Graeme Eisenhofer, David S Goldstein, Irwin J Kopin, J Richard Crout
Endocrine Pathology 2003, 14 (3): 193-212
Catecholamine-producing tumors are rare neoplasms derived mainly from chromaffin cells of the adrenal medulla (pheochromocytomas) or, in about 10% of cases, from paraganglia (paragangliomas). Diagnosis of these tumors relies heavily on measurements of urinary or plasma catecholamines or catecholamine metabolites. The metabolites are usually thought to be produced after release of catecholamines into the bloodstream.

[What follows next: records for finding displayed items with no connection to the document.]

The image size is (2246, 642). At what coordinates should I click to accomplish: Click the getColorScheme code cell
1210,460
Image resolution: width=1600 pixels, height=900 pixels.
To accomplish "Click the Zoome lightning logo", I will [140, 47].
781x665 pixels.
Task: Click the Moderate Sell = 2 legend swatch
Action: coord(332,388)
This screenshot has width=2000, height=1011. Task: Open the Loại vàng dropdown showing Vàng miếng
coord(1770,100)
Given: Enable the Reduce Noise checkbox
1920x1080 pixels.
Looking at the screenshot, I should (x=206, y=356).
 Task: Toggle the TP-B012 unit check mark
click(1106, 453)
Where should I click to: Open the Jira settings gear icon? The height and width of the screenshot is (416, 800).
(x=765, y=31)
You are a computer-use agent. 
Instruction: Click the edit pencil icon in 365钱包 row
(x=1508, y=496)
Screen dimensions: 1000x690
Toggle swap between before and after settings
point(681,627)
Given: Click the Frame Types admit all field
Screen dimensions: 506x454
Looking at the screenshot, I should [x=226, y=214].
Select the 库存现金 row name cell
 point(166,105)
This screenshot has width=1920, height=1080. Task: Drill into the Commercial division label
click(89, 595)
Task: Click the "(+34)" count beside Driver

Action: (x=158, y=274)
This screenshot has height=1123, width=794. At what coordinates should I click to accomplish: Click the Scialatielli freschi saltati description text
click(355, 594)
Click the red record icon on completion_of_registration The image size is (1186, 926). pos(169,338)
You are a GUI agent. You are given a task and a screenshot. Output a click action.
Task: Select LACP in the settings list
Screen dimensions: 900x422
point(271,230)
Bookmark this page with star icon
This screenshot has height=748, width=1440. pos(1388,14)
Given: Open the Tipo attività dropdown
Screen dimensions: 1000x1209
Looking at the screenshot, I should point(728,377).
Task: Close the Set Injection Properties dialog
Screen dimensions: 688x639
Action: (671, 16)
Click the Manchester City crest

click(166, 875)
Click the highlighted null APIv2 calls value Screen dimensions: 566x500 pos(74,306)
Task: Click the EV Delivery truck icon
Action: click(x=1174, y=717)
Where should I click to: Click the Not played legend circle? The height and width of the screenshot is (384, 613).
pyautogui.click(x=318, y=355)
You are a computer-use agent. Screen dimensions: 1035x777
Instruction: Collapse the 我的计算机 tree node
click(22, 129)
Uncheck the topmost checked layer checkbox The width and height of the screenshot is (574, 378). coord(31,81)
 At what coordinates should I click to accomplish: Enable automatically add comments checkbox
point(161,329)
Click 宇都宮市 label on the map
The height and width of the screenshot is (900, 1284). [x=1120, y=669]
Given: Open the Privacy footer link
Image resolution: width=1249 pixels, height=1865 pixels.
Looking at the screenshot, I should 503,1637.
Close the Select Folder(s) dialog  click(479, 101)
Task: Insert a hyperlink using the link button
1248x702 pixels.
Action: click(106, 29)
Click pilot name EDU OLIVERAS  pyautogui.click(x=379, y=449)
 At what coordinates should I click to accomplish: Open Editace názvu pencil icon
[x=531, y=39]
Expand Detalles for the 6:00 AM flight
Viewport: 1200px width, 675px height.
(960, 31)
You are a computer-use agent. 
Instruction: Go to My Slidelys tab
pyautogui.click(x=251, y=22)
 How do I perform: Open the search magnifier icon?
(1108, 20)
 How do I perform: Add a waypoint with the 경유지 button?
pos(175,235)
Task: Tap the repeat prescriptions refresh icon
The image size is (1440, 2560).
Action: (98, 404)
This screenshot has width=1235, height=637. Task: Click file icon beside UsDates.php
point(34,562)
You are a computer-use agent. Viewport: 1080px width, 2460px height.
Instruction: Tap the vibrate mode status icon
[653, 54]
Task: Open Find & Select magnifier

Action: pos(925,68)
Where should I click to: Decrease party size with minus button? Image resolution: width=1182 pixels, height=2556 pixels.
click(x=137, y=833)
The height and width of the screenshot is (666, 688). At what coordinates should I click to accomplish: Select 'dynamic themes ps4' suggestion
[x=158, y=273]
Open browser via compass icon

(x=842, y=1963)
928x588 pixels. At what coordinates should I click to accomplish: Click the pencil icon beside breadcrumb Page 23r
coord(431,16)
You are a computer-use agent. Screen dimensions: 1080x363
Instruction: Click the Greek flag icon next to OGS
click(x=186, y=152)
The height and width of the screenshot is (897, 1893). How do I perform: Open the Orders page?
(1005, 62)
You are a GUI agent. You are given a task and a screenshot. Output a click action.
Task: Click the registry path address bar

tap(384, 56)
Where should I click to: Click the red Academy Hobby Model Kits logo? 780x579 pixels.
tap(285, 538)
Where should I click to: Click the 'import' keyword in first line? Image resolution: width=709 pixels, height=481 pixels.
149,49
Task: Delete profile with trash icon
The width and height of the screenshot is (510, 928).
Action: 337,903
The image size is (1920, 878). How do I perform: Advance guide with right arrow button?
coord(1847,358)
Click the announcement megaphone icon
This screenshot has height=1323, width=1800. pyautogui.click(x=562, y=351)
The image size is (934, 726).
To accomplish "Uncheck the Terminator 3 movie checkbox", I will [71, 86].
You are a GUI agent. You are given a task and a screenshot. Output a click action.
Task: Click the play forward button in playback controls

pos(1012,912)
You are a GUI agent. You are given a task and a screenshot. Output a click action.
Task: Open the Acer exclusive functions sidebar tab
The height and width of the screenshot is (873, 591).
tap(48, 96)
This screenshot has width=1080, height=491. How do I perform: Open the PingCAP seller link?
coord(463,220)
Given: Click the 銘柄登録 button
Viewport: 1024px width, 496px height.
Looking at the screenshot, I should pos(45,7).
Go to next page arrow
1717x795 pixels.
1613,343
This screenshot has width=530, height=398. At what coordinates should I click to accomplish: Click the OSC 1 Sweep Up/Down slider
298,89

This, however, ignores observations of over 40 yr ago that catecholamines are metabolized within pheochromocytoma tumor cells. Development of improved methods for measurement of catecholamine metabolites, in particular, plasma concentrations of free normetanephrine and metanephrine, has reestablished the importance of intratumoral catecholamine metabolism. In patients with pheochromocytoma, over 90% of the elevations in plasma free normetanephrine and metanephrine result from metabolism of catecholamines within pheochromocytoma tumor cells. This process occurs continuously and independently of variations in catecholamine release. As a consequence, measurements of plasma concentrations and urinary outputs of normetanephrine and metanephrine provide more reliable methods for diagnosis of pheochromocytoma than measurements of the parent amines. Rediscovery of the importance of intratumoral catecholamine metabolism is leading to a reevaluation of the procedures used to diagnose pheochromocytoma. This review provides an update on the diagnosis of pheochromocytoma, with emphasis on identifying and correcting relevant misconceptions about catecholamine metabolism.